**Task brief**
Your answer must be a single number: how many lines of the data include "kozijnen".

**Data for this exercise**
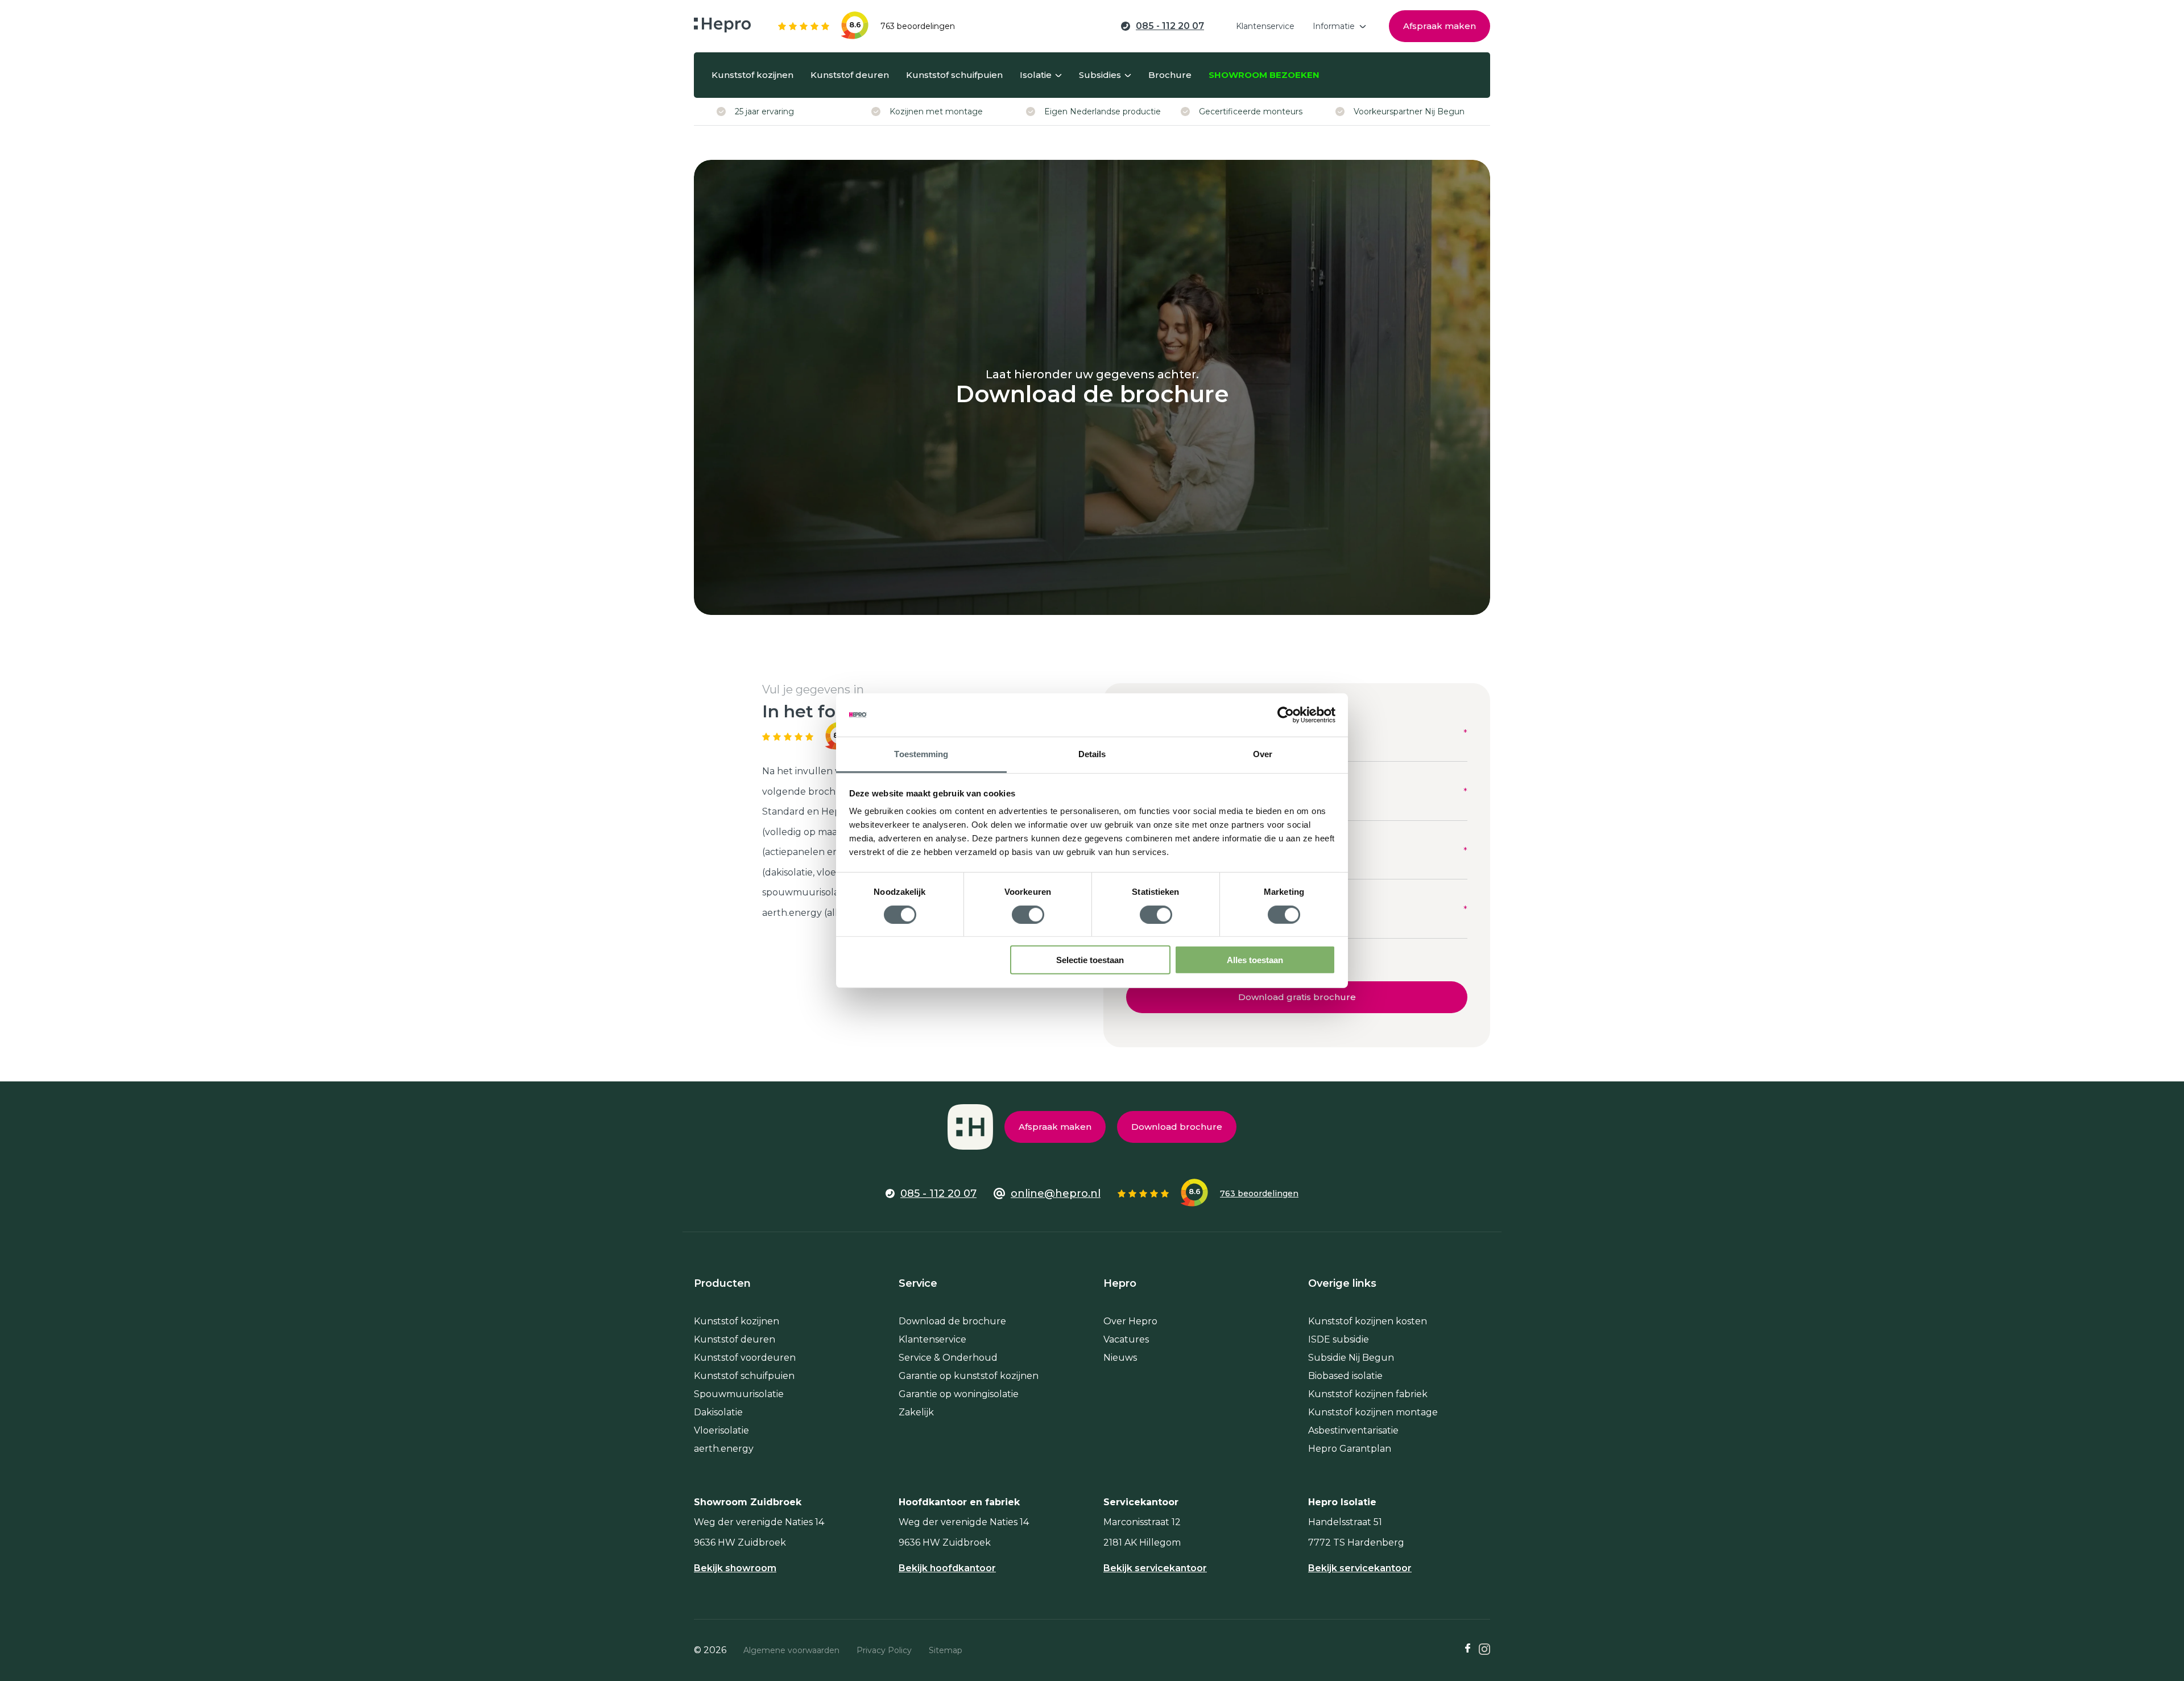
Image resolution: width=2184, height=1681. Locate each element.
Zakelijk (916, 1412)
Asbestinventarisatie (1353, 1430)
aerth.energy (724, 1448)
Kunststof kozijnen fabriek (1368, 1394)
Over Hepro (1130, 1321)
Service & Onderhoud (948, 1357)
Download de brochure (952, 1321)
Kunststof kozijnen (736, 1321)
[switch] (1028, 914)
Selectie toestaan (1090, 960)
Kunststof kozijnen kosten (1367, 1321)
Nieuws (1120, 1357)
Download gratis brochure (1297, 997)
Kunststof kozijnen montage (1373, 1412)
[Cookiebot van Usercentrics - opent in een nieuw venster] (1285, 715)
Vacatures (1126, 1339)
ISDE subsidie (1338, 1339)
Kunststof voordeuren (745, 1357)
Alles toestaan (1255, 960)
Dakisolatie (718, 1412)
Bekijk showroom (735, 1568)
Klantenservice (932, 1339)
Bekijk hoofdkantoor (947, 1568)
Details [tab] (1092, 754)
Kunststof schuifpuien (744, 1375)
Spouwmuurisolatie (739, 1394)
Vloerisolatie (721, 1430)
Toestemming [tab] (921, 754)
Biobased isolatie (1345, 1375)
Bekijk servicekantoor (1155, 1568)
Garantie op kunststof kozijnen (969, 1375)
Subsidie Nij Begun (1351, 1357)
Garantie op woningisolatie (959, 1394)
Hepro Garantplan (1349, 1448)
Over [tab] (1262, 754)
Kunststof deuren (734, 1339)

**Result of the exercise**
5